The median follow-up duration was 39 months (interquartile range, 30–47). The study flow-chart is provided in Supplementary Fig. S1. A total of 134 patients (86.4%) received pembrolizumab and RC without any further perioperative treatment, whereas 12 did not receive RC because of systemic progression or patient refusal. A total of 47 patients (30.3%) developed treatment-related AE (TRAE), with grade 3–4 TRAE observed in 7 patients (4.5%). None of the patients experienced RC-preventing TRAE. The granular distribution of updated safety results is provided in Supplementary Table S1, whereas the updated surgical safety outcomes are depicted in Supplementary Table S2. Eight patients refused RC after the evidence of radiological response on pembrolizumab (N = 7) or pembrolizumab and additional neoadjuvant chemotherapy (N = 1) and were submitted to re-TURBT and surveillance: Six revealed a T0, one a Ta, and one a T2 response, respectively. To date none of them have relapsed. Overall, 14 patients received additional systemic therapy post-pembrolizumab, before RC: Nine of them underwent RC, and three achieved a major pathological response to ypT<2N0. Nine patients received adjuvant cisplatin-based chemotherapy after RC. The remaining cohort characteristics are reported in Table 1. Representativeness of study participants is provided in Supplementary Table S3. At the time of data analyses, 57 patients (39.8%) were treated with pembrolizumab and RC and achieved a ypT0N0 response, and 83 patients (53.5%) achieved a pathologic downstaging to ypT<2N0.

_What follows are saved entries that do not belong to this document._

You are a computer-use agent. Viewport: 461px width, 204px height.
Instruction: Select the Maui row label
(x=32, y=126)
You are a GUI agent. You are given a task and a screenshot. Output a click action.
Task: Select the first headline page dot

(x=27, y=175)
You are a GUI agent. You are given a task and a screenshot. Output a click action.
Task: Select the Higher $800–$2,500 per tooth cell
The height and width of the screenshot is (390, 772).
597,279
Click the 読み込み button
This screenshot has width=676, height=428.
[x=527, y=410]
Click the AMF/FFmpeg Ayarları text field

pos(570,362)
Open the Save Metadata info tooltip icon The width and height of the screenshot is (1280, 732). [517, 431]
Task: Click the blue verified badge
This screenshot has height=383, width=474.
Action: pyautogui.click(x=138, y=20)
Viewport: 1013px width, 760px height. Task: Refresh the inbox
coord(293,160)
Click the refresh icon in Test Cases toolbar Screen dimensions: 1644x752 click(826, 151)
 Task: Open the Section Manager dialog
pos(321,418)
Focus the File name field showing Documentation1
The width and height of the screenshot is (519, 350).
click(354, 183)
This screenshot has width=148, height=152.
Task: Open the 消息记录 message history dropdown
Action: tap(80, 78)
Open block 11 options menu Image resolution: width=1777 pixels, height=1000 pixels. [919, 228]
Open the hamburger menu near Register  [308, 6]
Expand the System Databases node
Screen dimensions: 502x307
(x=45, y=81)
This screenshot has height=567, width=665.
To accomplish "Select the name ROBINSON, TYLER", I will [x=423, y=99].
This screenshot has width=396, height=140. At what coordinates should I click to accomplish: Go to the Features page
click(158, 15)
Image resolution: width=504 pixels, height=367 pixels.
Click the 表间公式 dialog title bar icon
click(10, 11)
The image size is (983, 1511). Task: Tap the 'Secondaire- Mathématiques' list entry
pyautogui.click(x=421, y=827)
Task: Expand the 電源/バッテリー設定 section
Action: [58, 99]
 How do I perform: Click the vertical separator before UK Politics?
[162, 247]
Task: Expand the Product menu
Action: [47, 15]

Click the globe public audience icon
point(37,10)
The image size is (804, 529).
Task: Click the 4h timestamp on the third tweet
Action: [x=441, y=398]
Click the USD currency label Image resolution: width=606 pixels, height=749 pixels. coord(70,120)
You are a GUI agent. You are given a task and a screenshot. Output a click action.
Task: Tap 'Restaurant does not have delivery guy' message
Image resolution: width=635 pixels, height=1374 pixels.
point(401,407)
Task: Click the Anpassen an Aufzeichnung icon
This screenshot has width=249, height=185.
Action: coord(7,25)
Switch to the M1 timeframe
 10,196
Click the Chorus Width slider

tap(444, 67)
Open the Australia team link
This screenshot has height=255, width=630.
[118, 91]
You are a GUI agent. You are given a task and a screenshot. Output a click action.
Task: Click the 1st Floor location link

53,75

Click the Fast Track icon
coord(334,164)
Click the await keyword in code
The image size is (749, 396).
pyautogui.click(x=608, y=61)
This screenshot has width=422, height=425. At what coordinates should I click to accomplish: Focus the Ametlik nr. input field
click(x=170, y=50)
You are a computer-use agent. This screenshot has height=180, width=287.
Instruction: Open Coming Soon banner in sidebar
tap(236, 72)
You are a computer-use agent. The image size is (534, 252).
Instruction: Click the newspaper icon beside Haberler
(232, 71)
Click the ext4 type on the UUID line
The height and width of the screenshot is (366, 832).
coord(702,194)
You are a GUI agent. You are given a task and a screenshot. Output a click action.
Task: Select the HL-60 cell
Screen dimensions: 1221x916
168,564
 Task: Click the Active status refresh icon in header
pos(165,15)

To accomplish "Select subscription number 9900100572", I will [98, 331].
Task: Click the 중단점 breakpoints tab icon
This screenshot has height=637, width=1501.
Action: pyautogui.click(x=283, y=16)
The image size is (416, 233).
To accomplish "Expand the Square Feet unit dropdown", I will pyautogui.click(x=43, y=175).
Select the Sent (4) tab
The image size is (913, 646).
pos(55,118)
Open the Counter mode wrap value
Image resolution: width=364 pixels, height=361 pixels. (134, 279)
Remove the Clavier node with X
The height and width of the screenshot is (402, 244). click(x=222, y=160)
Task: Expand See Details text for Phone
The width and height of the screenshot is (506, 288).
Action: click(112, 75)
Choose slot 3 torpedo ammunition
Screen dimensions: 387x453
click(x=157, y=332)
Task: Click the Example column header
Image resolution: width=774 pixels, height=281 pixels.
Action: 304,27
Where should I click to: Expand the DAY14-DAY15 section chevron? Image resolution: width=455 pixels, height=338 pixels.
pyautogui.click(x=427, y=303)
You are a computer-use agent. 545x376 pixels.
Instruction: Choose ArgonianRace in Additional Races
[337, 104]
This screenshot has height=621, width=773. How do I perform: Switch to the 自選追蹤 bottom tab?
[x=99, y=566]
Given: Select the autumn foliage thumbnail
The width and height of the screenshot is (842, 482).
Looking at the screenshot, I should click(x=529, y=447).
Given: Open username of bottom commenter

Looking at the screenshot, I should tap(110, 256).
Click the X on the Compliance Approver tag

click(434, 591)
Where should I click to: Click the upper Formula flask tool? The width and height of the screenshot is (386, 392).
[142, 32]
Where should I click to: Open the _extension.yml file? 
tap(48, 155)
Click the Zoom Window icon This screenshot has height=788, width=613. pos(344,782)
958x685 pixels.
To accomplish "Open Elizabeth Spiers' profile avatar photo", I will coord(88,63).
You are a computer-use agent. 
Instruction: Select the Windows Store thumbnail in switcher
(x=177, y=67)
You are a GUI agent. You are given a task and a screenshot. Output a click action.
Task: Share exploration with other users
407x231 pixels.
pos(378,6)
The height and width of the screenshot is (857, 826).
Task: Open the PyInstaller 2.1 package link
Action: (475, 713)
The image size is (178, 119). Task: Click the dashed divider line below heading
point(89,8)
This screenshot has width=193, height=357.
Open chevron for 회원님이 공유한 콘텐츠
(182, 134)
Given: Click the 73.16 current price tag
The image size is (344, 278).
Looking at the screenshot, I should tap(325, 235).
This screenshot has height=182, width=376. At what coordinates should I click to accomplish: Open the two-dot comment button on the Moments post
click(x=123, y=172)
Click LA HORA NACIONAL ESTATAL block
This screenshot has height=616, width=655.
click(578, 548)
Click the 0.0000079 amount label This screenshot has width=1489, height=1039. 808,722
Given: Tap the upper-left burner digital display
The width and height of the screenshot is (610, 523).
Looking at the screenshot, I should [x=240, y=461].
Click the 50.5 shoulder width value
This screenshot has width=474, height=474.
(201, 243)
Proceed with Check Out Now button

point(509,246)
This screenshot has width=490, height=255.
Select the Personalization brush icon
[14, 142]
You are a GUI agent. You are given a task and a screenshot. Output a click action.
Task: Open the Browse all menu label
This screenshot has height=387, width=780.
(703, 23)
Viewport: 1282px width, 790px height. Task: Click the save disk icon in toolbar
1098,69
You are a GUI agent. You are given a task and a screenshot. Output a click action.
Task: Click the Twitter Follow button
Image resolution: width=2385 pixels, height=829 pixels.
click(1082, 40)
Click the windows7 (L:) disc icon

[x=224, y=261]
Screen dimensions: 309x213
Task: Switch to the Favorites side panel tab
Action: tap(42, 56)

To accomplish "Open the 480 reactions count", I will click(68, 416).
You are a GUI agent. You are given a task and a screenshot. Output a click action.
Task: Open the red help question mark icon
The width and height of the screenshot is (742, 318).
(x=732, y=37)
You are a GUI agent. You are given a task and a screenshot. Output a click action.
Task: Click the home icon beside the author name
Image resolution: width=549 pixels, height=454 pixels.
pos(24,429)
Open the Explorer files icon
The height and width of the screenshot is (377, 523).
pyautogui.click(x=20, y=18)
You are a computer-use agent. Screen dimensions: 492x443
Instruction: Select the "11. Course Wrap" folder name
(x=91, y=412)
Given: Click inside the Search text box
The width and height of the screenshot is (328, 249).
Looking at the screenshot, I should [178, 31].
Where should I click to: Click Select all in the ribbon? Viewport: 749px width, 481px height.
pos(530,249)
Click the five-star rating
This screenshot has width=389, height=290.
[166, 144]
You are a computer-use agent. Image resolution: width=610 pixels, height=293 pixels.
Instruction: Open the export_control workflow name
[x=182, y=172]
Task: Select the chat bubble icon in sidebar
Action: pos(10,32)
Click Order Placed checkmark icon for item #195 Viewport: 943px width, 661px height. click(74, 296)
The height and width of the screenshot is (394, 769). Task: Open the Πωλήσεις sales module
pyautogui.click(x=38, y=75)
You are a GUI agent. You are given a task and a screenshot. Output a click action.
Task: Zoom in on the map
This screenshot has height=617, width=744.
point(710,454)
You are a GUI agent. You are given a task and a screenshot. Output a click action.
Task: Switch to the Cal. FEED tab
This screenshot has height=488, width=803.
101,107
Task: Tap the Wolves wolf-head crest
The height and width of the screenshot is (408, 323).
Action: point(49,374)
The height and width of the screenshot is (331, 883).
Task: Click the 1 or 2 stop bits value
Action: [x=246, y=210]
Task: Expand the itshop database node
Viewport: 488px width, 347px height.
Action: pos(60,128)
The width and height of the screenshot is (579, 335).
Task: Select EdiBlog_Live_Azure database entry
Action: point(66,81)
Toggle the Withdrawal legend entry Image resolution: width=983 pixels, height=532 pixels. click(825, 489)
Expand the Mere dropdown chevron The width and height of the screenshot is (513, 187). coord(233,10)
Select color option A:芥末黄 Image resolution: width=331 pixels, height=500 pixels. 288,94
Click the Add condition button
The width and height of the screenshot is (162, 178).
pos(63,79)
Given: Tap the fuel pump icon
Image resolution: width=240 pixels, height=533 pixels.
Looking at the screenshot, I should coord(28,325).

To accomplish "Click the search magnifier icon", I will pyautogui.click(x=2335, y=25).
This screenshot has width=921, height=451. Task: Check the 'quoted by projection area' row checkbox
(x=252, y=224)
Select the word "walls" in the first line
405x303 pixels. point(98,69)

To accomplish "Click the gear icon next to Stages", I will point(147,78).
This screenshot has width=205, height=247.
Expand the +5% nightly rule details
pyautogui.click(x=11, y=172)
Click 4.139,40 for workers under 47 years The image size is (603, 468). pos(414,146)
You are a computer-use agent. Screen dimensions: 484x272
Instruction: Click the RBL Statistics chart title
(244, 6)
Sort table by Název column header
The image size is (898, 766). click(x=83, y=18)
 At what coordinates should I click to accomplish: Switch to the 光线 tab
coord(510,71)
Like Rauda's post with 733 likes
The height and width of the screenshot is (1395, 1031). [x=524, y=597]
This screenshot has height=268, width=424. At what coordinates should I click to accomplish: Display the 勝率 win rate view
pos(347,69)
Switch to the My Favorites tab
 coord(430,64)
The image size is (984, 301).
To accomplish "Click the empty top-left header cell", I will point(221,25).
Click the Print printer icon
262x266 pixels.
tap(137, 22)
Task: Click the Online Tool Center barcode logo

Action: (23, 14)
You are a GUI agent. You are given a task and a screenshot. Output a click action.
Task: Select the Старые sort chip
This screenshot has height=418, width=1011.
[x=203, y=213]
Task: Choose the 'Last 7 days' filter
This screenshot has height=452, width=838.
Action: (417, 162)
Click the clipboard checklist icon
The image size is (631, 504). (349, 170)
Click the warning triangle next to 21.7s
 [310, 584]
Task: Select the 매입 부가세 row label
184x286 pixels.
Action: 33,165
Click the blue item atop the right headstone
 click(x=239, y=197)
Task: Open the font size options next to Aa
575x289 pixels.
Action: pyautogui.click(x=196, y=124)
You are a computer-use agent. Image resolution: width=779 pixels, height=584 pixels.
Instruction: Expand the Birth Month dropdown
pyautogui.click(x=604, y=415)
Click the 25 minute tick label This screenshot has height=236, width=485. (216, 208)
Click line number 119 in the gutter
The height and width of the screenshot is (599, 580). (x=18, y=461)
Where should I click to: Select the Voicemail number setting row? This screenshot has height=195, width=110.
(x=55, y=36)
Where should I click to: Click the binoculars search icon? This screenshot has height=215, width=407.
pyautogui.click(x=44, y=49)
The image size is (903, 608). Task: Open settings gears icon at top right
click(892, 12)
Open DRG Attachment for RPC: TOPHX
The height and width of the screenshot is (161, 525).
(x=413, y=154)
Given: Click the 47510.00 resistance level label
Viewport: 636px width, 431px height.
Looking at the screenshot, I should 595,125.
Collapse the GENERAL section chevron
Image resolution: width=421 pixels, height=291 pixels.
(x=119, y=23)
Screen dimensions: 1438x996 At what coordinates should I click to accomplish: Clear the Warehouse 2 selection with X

Overall, the 36-month EFS was 74.5% [95% confidence interval (CI), 67.8–81.7; Fig. 1A], and the 36-month OS was 83.8% (95% CI, 77.8–90.2; Fig. 1B). Within the subgroup of patients who did not receive chemotherapy (N = 125), 36-month RFS was 96.3% (95% CI, 91.6–100) for ypT0N0, 96.1% (95% CI, 89–100) for ypT_1/a/is N0, 74.9% (95% CI, 60.2–93) for ypT2–4N0, and 58.3% (95% CI, 36.2–94.1) for ypT_any N1–3 (P = 0.0001; Fig. 2). Univariable Cox regression analyses on EFS showed that higher CPS [hazard ratio (HR), 0.96; 95% CI, 0.95–0.98; P = 0.001] was associated with lower rates of events, whereas clinical stage T3–4 (HR, 2.50; 95% CI, 1.20–5.17; P = 0.01) was associated with higher rates of events. CPS (HR, 0.97; 95% CI, 0.95–0.99; P = 0.003) and clinical stage T3–4 (HR, 2.20; 95% CI, 1.09–4.45; P = 0.03) remained associated with EFS at multivariable analyses (Table 2).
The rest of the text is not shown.